Paramagnetic Materials \chi Diamagnetic Materials \chi
Aluminum 2.2\times10^{-5} Bismuth -1.7\times10^{-5}
Calcium 1.4\times10^{-5} Carbon (diamond) -2.2\times10^{-5}
Chromium 3.1\times10^{-4} Copper -9.7\times10^{-6}
Magnesium 1.2\times10^{-5} Lead -1.8\times10^{-5}
Oxygen gas (1~\mathrm{atm}) 1.8\times10^{-6} Mercury -2.8\times10^{-5}
Oxygen liquid (90~\mathrm{K}) 3.5\times10^{-3} Hydrogen gas (1~\mathrm{atm}) -2.2\times10^{-9}
Tungsten 6.8\times10^{-5} Nitrogen gas (1~\mathrm{atm}) -6.7\times10^{-9}
Air (1~\mathrm{atm}) 3.6\times10^{-7} Water -9.1\times10^{-6}
Table 9.7.2 Magnetic Susceptibilities *Note: Unless otherwise specified, values given are for room temperature.

Diamagnetic Materials

A magnetic field always induces a magnetic dipole in an atom. This induced dipole points opposite to the applied field, so its magnetic field is also directed opposite to the applied field. In paramagnetic and ferromagnetic materials, the induced magnetic dipole is masked by much stronger permanent magnetic dipoles of the atoms. However, in diamagnetic materials, whose atoms have no permanent magnetic dipole moments, the effect of the induced dipole is observable.

We can now describe the magnetic effects of diamagnetic materials with the same model developed for paramagnetic materials. In this case, however, the fictitious surface current flows opposite to the solenoid current, and the magnetic susceptibility \chi is negative. Values of \chi for some diamagnetic materials are also given in Table 9.7.2.

INTERACTIVE


Water is a common diamagnetic material. Animals are mostly composed of water. Experiments have been performed on frogs and mice in diverging magnetic fields. The water molecules are repelled from the applied magnetic field against gravity until the animal reaches an equilibrium. The result is that the animal is levitated by the magnetic field.

Ferromagnetic Materials

Common magnets are made of a ferromagnetic material such as iron or one of its alloys. Experiments reveal that a ferromagnetic material consists of tiny regions known as magnetic domains. Their volumes typically range from 10^{-12} to 10^{-8}~\mathrm{m}^3, and they contain about 10^{17} to 10^{21} atoms. Within a domain, the magnetic dipoles are rigidly aligned in the same direction by coupling among the atoms. This coupling, which is due to quantum mechanical effects, is so strong that even thermal agitation at room temperature cannot break it. The result is that each domain has a net dipole moment. Some materials have weaker coupling and are ferromagnetic only at lower temperatures.

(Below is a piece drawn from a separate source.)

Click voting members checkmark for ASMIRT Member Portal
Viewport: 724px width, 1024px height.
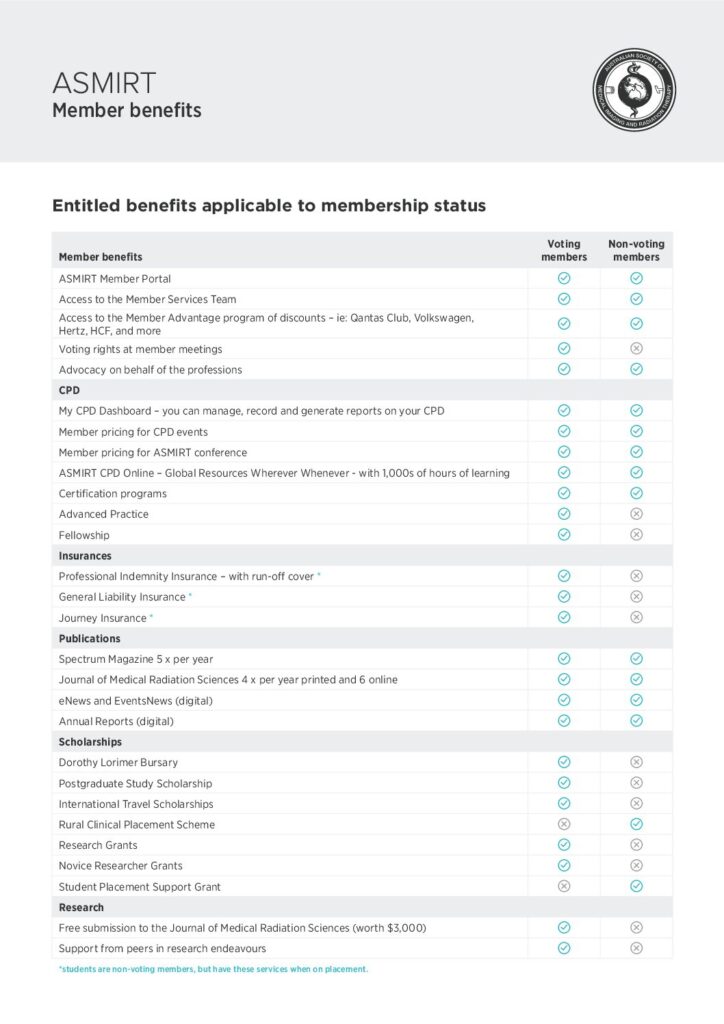(564, 278)
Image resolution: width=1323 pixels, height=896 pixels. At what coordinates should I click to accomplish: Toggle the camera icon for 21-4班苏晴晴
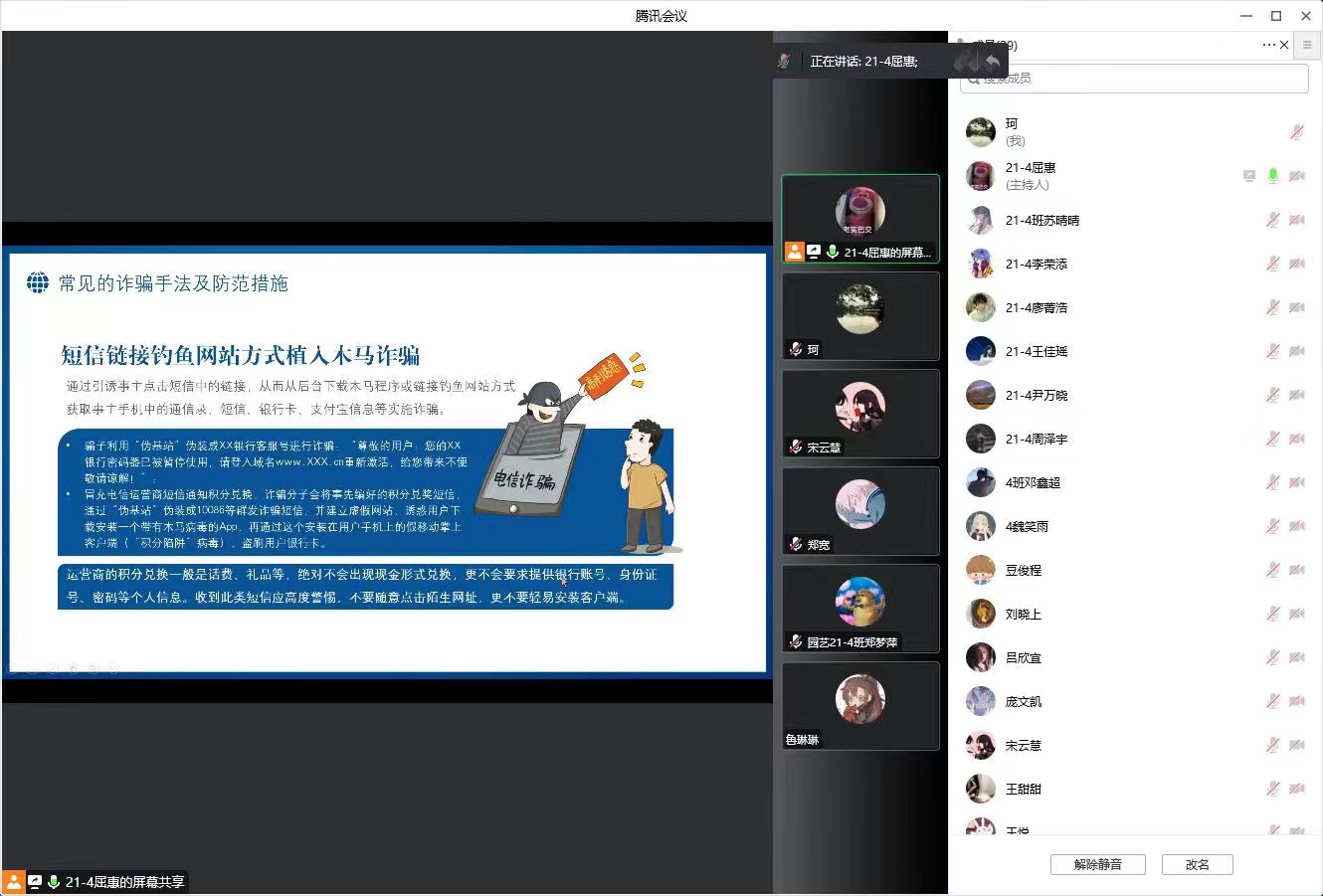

If the domains in a ferromagnetic sample are randomly oriented, as shown in Figure 9.7.2, the sample has no net magnetic dipole moment and is said to be unmagnetized. Suppose that we fill the volume of a solenoid with an unmagnetized ferromagnetic sample. When the magnetic field \vec{\mathbf{B}}_0 of the solenoid is turned on, the dipole moments of the domains rotate so that they align somewhat with the field, as depicted in Figure 9.7.2. In addition, the aligned domains tend to increase in size at the expense of unaligned ones. The net effect of these two processes is the creation of a net magnetic dipole moment for the ferromagnet that is directed along the applied magnetic field. This net magnetic dipole moment is much larger than that of a paramagnetic sample, and the domains, with their large numbers of atoms, do not become misaligned by thermal agitation. Consequently, the field due to the alignment of the domains is quite large.

(Figure 9.7.2)   \begin{gather*}.\end{gather*}

Picture a shows small randomly oriented domains in the unmagnetized piece of the ferromagnetic sample. Picture b shows small partially aligned domains upon the application of a magnetic field. Figure c shows domains of a single crystal of nickel. Clear domain boundaries are visible.
Figure 9.7.2 (a) Domains are randomly oriented in an unmagnetized ferromagnetic sample such as iron. The arrows represent the orientations of the magnetic dipoles within the domains. (b) In an applied magnetic field, the domains align somewhat with the field. (c) The domains of a single crystal of nickel. The white lines show the boundaries of the domains. These lines are produced by iron oxide powder sprinkled on the crystal.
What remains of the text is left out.